Am Sonnabend tickerte die Pressemitteilung aus dem Transportministerium über den Schirm: Ab Sonntag, 19. Dezember um 8 Uhr gilt neben der Pflicht, einen Mund-Nasen-Schutz zu tragen und für eine Platzreservierung zu sorgen, wenn man mit dem InterCity oder dem noch schnelleren InterCityLyn über die Weihnachtstage nach Hause oder zu Verwandten oder Freunden fahren will, auch einen negativen Corona-Pass vorweisen zu können. Das gleiche gilt für Reisen mit dem Fernbus. Ohne Corona-Pass droht ein Bußgeld über 750 Kronen.

Die Begründung von Transportminister Benny Engelbrecht lautete, dass die Infektionszahlen derzeit in besonders kurzen Abständen in die Höhe schnellten und der Weihnachtsverkehr in Gefahr sei, wenn nicht gegengesteuert würde. Es ginge ihm deshalb nicht darum, dem öffentlichen Verkehr neue Beschränkungen aufzuerlegen, sondern die weitere Ausbreitung des Coronavirus einzudämmen.

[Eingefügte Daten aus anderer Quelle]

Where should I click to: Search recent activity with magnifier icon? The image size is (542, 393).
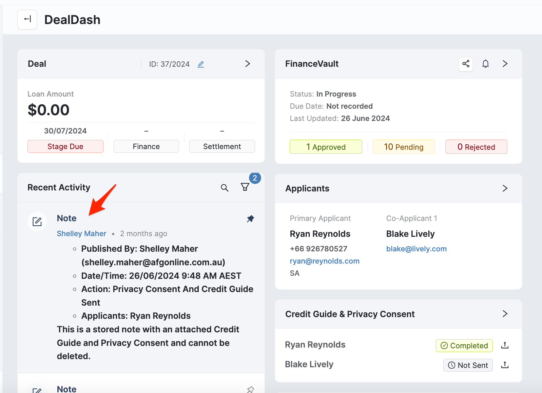pos(225,188)
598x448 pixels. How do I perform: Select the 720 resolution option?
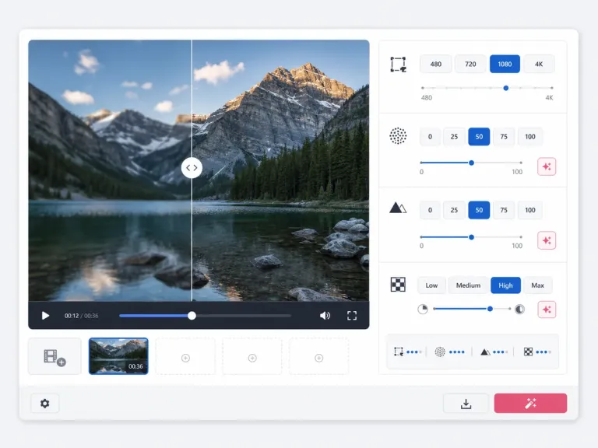pyautogui.click(x=470, y=64)
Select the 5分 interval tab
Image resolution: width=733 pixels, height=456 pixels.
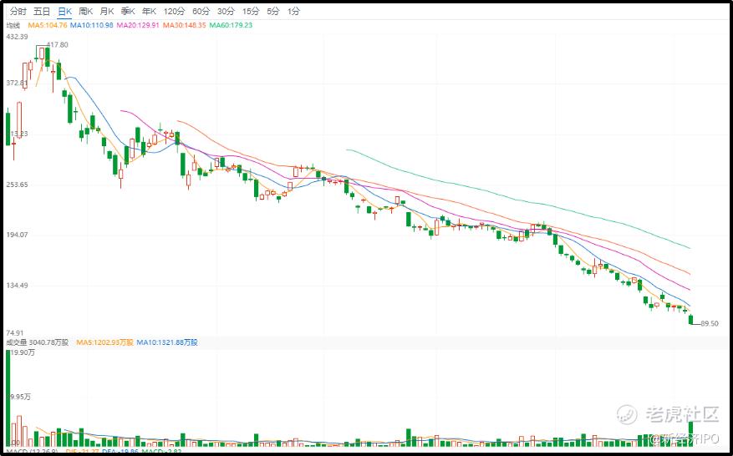[x=273, y=11]
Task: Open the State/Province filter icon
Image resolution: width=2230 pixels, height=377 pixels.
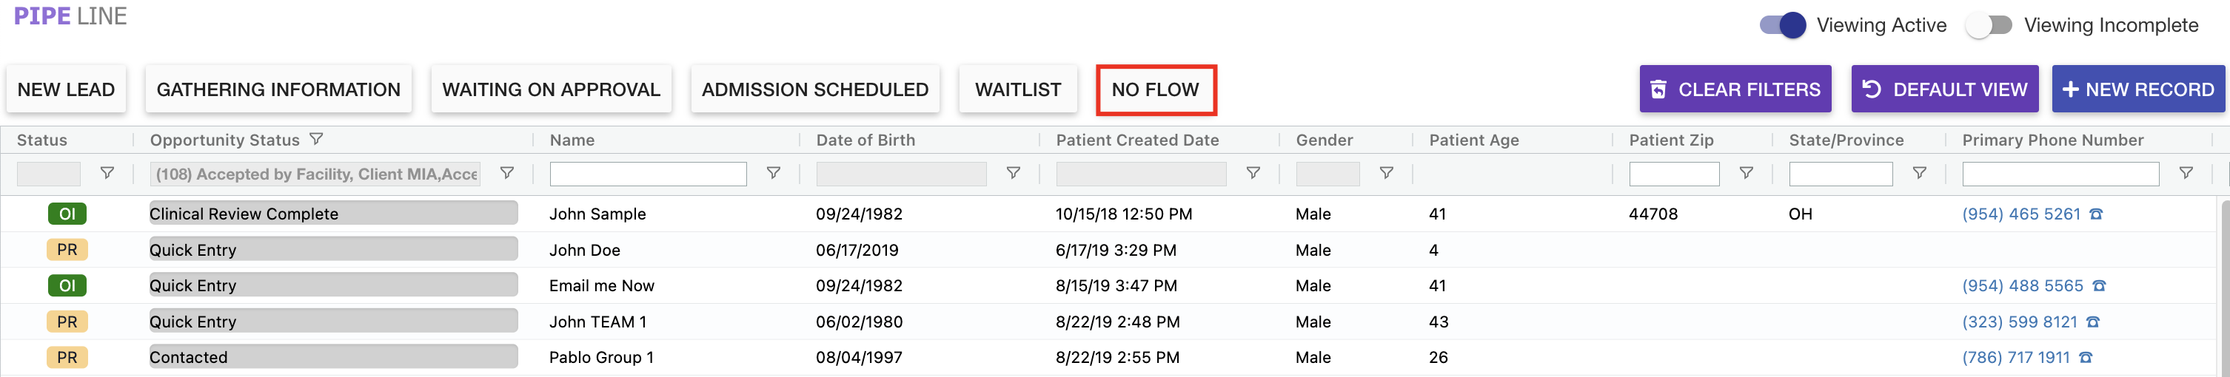Action: (1919, 174)
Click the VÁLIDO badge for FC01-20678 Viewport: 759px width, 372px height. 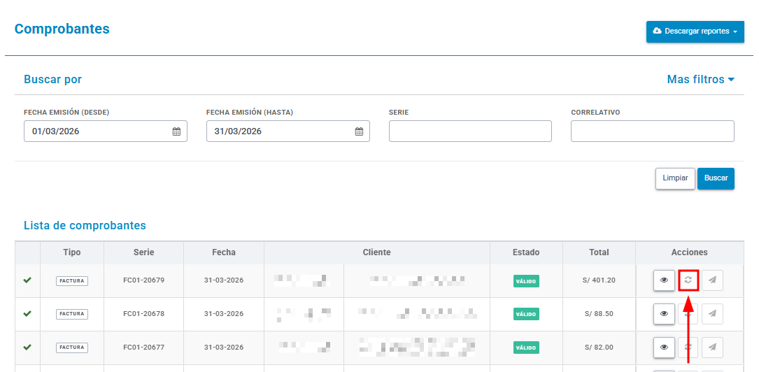tap(526, 314)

Eigentlich doch eine gute Absicht, oder?

Das große „Aber“ liegt jedoch in der Frage, wie die Menschen gestellt sind, die die sich vor kurzem mit dem Coronavirus infiziert haben und dies am 11. Dezember oder danach über ein positives Testergebnis festgestellt oder bestätigt bekamen, aber dann in der Zwischenzeit bereits wieder genesen oder symptomfrei sind. Sie dürfen nämlich trotzdem nicht mit dem InterCity fahren, verschwindet der Corona-Pass doch für 14 Tage, sobald eine Infektion festgestellt wurde. Ob man in der Zwischenzeit bereits wieder genesen oder symptomfrei ist, spielt dabei keine Rolle.

Oder doch?

Das dachte sich zumindest der Minister, denn er hatte bereits Vorsorge für all diejenigen getroffen, bei denen vor weniger als 14 Tagen eine Corona-Infektion nachgewiesen wurde, und die deshalb vorübergehend ohne Corona-Pass dastehen, jedoch auf die Fahrt mit dem InterCity angewiesen sind, um zur Arbeit zu kommen. Die Lösung: Sie bekommen zunächst auch das Bußgeld aufgebrummt, können sich dies dann jedoch nach einer Bestätigung der Notwendigkeit des InterCity-Transports durch ihren Arbeitgeber wieder erstatten lassen. Dazu müssen sie sich lediglich an das DSB-Kundencenter wenden.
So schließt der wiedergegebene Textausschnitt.